- Task details
Each entry in the material below should be copied without any alteration.

- Source material
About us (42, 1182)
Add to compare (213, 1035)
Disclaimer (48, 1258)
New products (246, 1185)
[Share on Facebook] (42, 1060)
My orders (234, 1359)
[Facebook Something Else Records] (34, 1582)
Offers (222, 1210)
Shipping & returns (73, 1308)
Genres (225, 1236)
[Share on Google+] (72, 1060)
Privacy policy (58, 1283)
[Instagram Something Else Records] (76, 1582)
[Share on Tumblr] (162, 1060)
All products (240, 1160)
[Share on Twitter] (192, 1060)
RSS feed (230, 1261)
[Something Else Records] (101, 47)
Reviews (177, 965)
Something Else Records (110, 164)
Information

- Completed exercise
About us (42, 1182)
Add to compare (213, 1035)
Disclaimer (48, 1258)
New products (246, 1185)
[Share on Facebook] (42, 1060)
My orders (234, 1359)
[Facebook Something Else Records] (34, 1582)
Offers (222, 1210)
Shipping & returns (73, 1308)
Genres (225, 1236)
[Share on Google+] (72, 1060)
Privacy policy (58, 1283)
[Instagram Something Else Records] (76, 1582)
[Share on Tumblr] (162, 1060)
All products (240, 1160)
[Share on Twitter] (192, 1060)
RSS feed (230, 1261)
[Something Else Records] (101, 47)
Reviews (177, 965)
Something Else Records (110, 164)
Information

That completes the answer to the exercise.